Olayımızda, tarafların rızası yönünde olmuş olsa bile, sözleşmeye dayalı bir borç değil, kaynağını mahkeme kararında bulan bir borç ilişkisi vardır.

Kesinleşmiş bir mahkeme kararını ortadan kaldırmaya, iptal etmeye çalışıyorsunuz kısacası. Kanun yararına bozma koşullarının oluştuğu düşüncesinde değilim.
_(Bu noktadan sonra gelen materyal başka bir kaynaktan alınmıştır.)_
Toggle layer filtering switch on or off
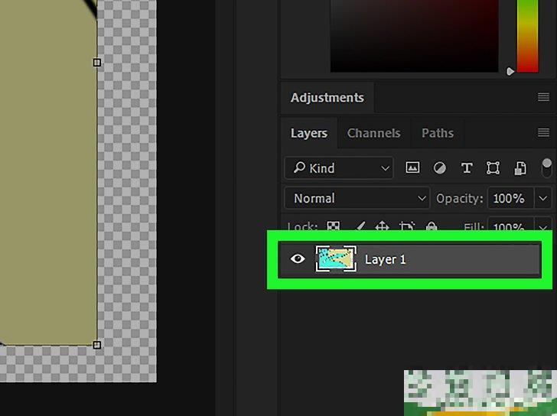Image resolution: width=557 pixels, height=416 pixels. click(x=546, y=167)
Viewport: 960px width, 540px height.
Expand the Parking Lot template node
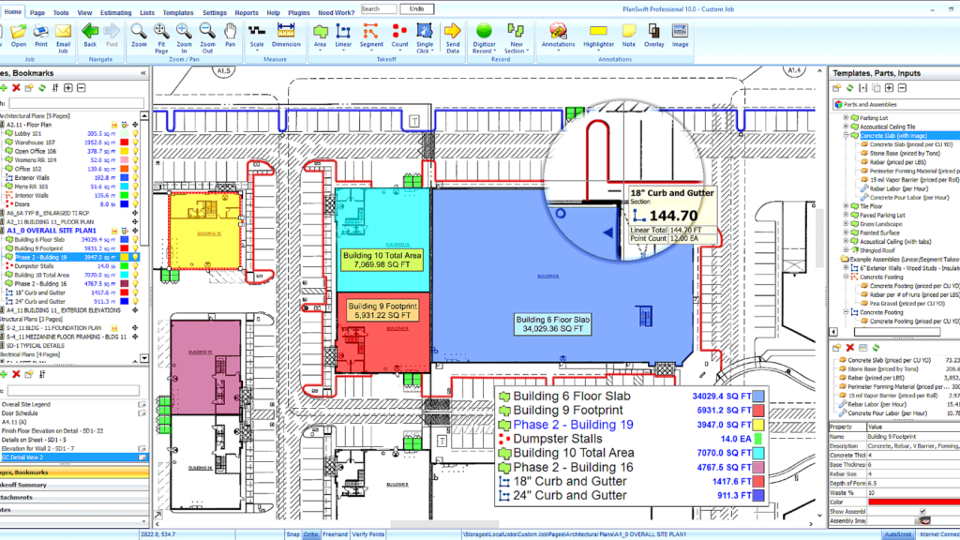click(846, 119)
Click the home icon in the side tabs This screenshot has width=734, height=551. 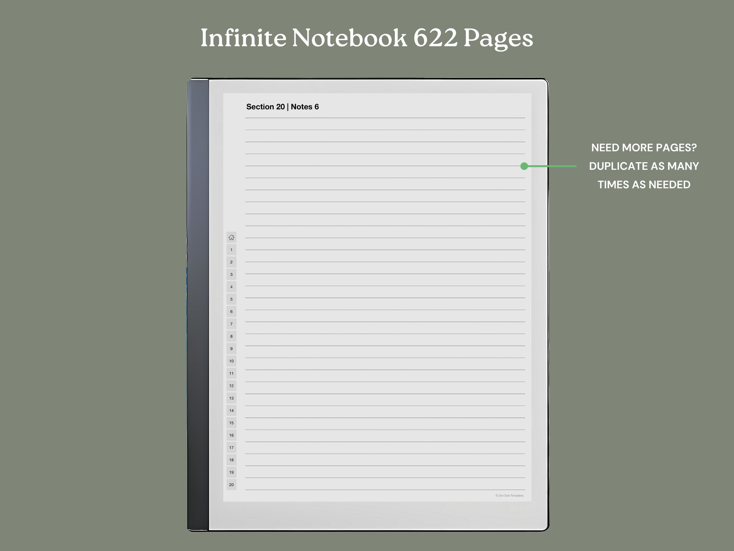(x=231, y=237)
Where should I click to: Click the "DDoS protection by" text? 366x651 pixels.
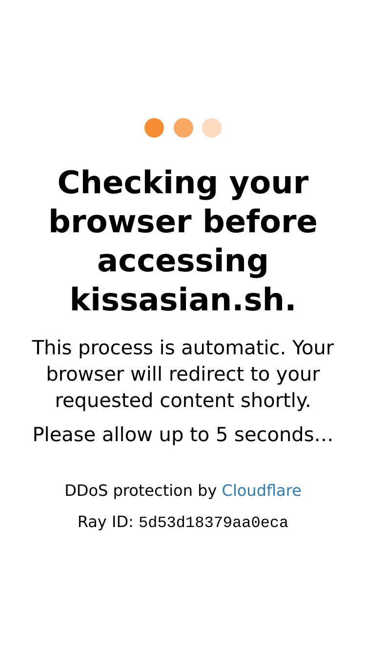click(141, 491)
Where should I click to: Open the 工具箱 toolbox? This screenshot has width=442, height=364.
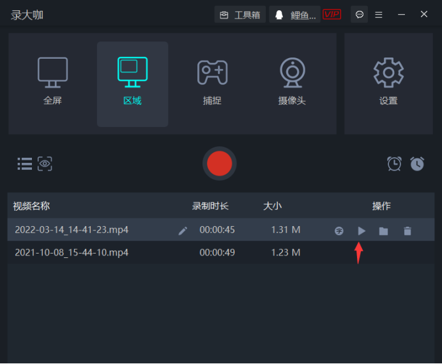pyautogui.click(x=240, y=15)
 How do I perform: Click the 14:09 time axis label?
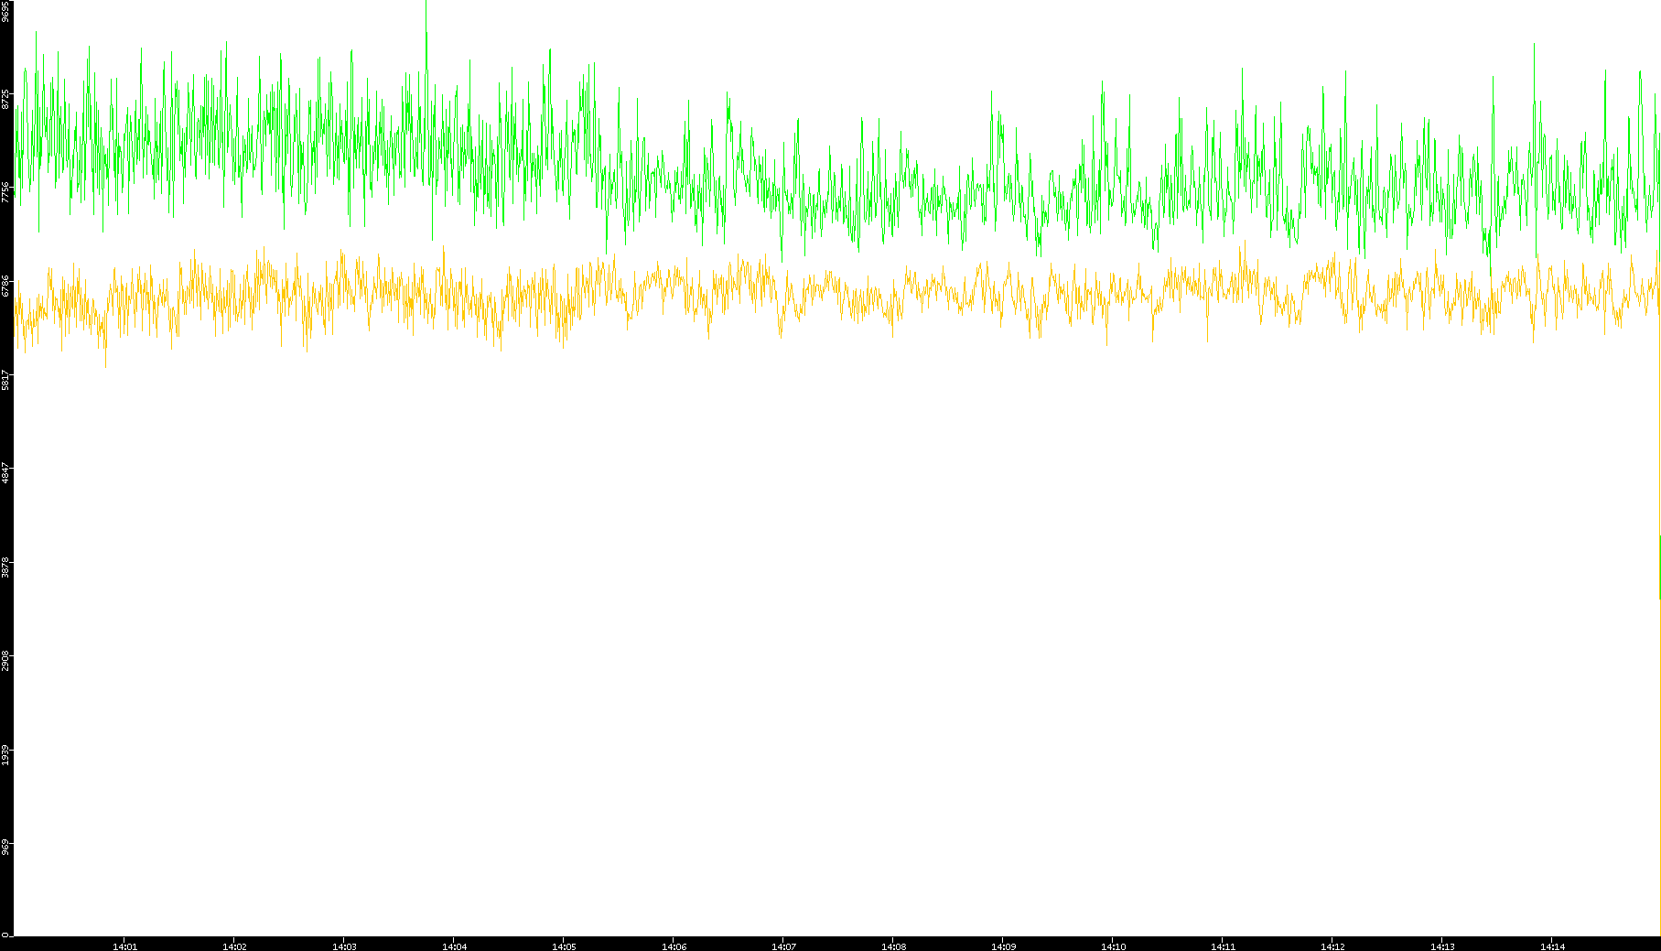tap(1003, 946)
Ayrıca, sözleşme şartı olmuş olsa bile, çocuğun nafaka ve miras haklarını koruyan bir şartın, kanuna ve ahlaka aykırı bir şart olduğu düşüncesinde değilim, çünkü eşin evlenmesini engelliyerek, şahsiyet haklarına halel getirecek bir şart değil, söz konusu şart.

Saygılarımla
Old 06-01-2011, 23:14   #15
av.cevat

 
Varsayılan

Alıntı:
Yazan Gemici
Sayın av.cevat,

Ayrıca, sözleşme şartı olmuş olsa bile, çocuğun nafaka ve miras haklarını koruyan bir şartın, kanuna ve ahlaka aykırı bir şart olduğu düşüncesinde değilim, çünkü eşin evlenmesini engelliyerek, şahsiyet haklarına halel getirecek bir şart değil, söz konusu şart.

Saygılarımla
Sayın Gemici;
İlginiz ve yorumlarınız için öncelikle teşekkür ederim. Ancak cevabınızın bu kısmını benimsemedim doğrusu. babaya rağmen çocuğun nafaka ve miras hakkını korumak...Çocuk her şartta zaten babanın mirasçısıdır.Ve bahse konu davada da çocuk babanın altsoy olarak tek mirasçısıdır.
Eğer hükümde " (A) yeniden evlendiği takdirde tapunun tesciline" yerine ,kooperatif hissesi dairenin tapusu alındığında 1/2 'nin çocuk adına tesciline " denseydi sizinle aynı fikirde olabilirdim.Ama salt evlenme şartına bağlanması insanın hak ve özgürlüğünü kısıtlayıcı bir karardır,kanuna aykırıdır diye düşünüyorum.
Saygılarımla.
Old 06-01-2011, 23:23   #16
Gemici

 
Varsayılan

Alıntı:
Yazan av.cevat
babaya rağmen çocuğun nafaka ve miras hakkını korumak...Çocuk her şartta zaten babanın mirasçısıdır.Ve bahse konu davada da çocuk babanın altsoy olarak tek mirasçısıdır.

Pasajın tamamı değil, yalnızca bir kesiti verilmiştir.